Los marineros, dispuestos a lo largo de las dos bandas o apoyados en las cofas de los palos, o detrás de los parapetos dispuestos en el castillo de proa, esperaban intrépidos el ataque con el fusil en la mano y el cuchillo y el hacha a la cintura. Los mismos náufragos, a pesar de su extenuación y debilidad extremada, habían dejado las literas de la enfermería prontos a combatir hasta la muerte.

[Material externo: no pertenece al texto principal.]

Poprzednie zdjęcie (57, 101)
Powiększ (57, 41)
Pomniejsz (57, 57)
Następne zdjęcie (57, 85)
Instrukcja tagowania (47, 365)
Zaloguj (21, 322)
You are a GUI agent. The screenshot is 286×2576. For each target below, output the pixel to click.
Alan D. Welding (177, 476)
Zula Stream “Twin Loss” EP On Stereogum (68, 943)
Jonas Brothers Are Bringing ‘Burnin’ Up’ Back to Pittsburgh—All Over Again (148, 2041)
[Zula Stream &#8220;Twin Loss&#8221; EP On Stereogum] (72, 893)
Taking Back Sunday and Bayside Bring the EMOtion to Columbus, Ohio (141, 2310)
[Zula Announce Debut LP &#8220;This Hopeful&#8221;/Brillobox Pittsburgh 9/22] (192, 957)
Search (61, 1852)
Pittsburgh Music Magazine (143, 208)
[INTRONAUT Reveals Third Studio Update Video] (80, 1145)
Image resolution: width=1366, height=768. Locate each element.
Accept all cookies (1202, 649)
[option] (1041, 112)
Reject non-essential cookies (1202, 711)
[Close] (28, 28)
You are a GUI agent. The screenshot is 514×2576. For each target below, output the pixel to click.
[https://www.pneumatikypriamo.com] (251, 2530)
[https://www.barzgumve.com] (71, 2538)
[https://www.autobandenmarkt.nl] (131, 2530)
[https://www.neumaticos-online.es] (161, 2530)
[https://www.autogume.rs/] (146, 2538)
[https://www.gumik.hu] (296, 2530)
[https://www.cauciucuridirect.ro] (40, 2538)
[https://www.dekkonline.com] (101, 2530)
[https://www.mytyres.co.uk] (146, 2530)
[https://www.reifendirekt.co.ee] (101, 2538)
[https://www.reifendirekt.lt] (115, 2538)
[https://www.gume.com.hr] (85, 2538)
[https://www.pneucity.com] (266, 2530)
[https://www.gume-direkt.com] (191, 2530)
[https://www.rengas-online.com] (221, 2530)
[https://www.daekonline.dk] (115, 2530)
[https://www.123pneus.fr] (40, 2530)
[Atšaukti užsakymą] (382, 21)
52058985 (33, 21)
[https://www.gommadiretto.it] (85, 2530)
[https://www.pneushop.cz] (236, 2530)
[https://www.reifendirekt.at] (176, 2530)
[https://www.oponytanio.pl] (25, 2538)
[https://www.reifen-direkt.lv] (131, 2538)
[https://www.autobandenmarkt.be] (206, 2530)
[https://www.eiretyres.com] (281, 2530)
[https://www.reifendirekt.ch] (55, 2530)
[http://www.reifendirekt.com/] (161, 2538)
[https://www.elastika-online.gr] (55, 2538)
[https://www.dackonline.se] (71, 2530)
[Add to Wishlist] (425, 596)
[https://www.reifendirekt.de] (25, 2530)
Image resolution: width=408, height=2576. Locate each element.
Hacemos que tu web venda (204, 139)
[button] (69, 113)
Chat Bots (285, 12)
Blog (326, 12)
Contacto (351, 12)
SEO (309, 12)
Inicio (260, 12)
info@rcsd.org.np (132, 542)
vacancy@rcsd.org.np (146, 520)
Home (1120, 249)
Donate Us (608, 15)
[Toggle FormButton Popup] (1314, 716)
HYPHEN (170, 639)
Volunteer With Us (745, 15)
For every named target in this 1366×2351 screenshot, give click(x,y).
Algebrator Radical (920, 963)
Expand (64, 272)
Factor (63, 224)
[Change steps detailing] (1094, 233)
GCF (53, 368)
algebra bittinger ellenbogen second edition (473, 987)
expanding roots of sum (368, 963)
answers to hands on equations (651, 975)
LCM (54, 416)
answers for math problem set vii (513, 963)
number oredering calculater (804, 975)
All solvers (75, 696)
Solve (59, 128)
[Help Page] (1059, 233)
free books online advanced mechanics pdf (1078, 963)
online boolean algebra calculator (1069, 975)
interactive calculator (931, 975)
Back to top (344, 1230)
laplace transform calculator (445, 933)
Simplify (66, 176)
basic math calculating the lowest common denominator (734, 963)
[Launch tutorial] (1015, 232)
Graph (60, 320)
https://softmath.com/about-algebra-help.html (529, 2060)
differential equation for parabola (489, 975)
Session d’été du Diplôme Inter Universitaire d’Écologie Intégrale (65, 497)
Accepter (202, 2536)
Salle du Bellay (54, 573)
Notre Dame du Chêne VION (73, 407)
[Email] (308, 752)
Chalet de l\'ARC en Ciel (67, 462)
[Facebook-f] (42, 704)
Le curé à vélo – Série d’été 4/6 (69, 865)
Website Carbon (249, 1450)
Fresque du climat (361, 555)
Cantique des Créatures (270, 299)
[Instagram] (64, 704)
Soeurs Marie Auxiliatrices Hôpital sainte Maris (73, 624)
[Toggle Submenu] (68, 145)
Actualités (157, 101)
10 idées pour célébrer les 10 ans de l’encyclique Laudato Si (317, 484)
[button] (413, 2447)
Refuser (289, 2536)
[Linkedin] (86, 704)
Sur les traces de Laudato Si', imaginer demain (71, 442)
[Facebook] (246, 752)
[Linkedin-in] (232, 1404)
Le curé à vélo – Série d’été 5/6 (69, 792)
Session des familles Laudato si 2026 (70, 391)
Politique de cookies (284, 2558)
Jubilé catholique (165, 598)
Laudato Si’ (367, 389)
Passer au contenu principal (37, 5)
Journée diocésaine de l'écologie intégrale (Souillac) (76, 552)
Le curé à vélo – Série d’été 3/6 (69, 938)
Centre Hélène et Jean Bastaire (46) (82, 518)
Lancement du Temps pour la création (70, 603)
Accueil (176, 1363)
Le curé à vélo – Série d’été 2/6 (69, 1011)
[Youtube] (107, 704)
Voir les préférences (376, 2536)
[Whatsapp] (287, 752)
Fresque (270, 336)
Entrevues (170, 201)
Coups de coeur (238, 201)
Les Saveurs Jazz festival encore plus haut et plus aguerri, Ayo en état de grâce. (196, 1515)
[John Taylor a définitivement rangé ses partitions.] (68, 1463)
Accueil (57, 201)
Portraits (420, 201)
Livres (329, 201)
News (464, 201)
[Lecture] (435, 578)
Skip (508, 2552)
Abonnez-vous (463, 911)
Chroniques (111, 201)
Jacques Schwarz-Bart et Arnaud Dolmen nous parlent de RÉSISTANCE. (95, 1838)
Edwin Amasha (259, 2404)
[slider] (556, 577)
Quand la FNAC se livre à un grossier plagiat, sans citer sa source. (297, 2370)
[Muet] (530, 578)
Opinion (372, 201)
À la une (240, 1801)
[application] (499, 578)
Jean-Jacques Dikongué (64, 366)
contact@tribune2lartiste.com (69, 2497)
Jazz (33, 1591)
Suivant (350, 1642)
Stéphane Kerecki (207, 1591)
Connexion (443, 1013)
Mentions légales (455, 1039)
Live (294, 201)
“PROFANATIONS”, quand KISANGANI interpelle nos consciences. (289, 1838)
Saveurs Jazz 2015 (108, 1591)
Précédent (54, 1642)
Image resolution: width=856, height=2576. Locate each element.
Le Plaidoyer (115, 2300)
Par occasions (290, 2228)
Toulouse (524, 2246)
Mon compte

—¡A nosotros, feroces antropófagos! —exclamó el capitán—. ¡Eh, Asthor, haz desplegar la bandera americana sobre el palo más alto, y tú, armero, manda conducir las espingardas y el cañón al castillo de proa!
¡Era tiempo! Las veinte grandes canoas, tripuladas por doscientos guerreros armados de lanzas, arcos y hondas, habían abandonado la costa y se acercaban a todo correr a la «Nueva Georgia», que, encallada como estaba, no podía en modo alguno escapar al abordaje.
Los otros salvajes que habían permanecido en tierra por falta de sitio en las canoas, animaban a gritos a sus compañeros, chillando tan fuerte que el vocerío llegaba al cielo y hacía hervir la sangre de los de las canoas.
Estas, en medio del camino, se dividieron en dos columnas, para asaltar por ambos lados el barco, por babor y por estribor.
El capitán Hill, que aun ante aquel serio e inminente peligro conservaba una calma admirable y no perdía de vista las canoas, dividió en dos grupos a los defensores de la o «Nueva Georgia», confiando el mando de uno de ellos a Asthor, viejo marinero que había peleado muchas veces contra los salvajes.
A trescientos metros, el armero disparó el cañón, haciendo caer sobre la horda asaltante una verdadera lluvia de metralla; pero aunque muchos caníbales cayeron al agua o al fondo de las canoas, éstas siguieron avanzando sin perder su velocidad.
—¡Ahora, valientes! ¡Fuego a discreción!
Ante aquella orden, veinte relámpagos brillaron en el puente de la nave encallada, seguidos de las agudas detonaciones de las dos espingardas, que lanzaban balas de media libra de peso.
Gritos indescriptibles de dolor y de rabia se alzaron entre los asaltantes. Quince o veinte de ellos cayeron al fondo de las embarcaciones, y muchos otros cayeron al mar; pero las canoas siguieron acercándose sin temor al peligro.
En menos tiempo del que se tarda en decirlo, las veinte grandes canoas se encontraron bajo las bordas del buque, y aquellos diablos de color castaño o de bronce brillante se lanzaron al abordaje, subiendo los unos por los hombros de los otros para ganar la amura, y agarrándose a todos los salientes, mientras llenaban el aire de clamores feroces y agitaban desesperadamente sus armas.
El capitán Hill, los náufragos, Asthor y los marineros luchaban con las fuerzas y la energía que da la desesperación: disparaban las pistolas y hacían uso de los cuchillos y las hachas de abordaje; se defendían a culatazos; hacían, en fin, heroicidades. Los salvajes caían a mansalva, pero en seguida otros les sustituían, aumentando cada vez más en número, pues si caían diez se ponían en su lugar veinte, cuarenta, cincuenta, subiendo como una legión de demonios por los flancos del buque y desafiando sin temor alguno la muerte, decididos a todo por recobrar a sus prisioneros y por entregarse con la tripulación a un banquete de carne humana.
El capitán Hill, a riesgo de matar a sus propios marineros, había hecho volver el cañoncillo y las espingardas hacia el mar, con el fin de hacer mayores destrozos entre los asaltantes; Asthor había ya mandado romper las botellas y esparcir los vidrios por la cubierta; y, sin embargo, los caníbales subían a despecho de la metralla y corrían por encima de los vidrios sin hacer caso de las horribles heridas que se producían en los pies.
La lucha parecía ya perdida para los del buque, cuando en medio de los gritos de los antropófagos, casi vencedores, de las imprecaciones de los marineros y del retumbar de los tiros se oyó una voz gritar:
—¡Todo el mundo arriba, a la arboladura!… ¡Capitán Hill, atrancad bien el camarote de miss Ana!… ¡El buque está salvado!…
En seguida Bill, el que parecía peor de todos los náufragos, se lanzó por el puente, abrió la escotilla y miró a la bodega, en cuyo fondo, espantados por el ruido de la batalla, mugían furiosos los tigres.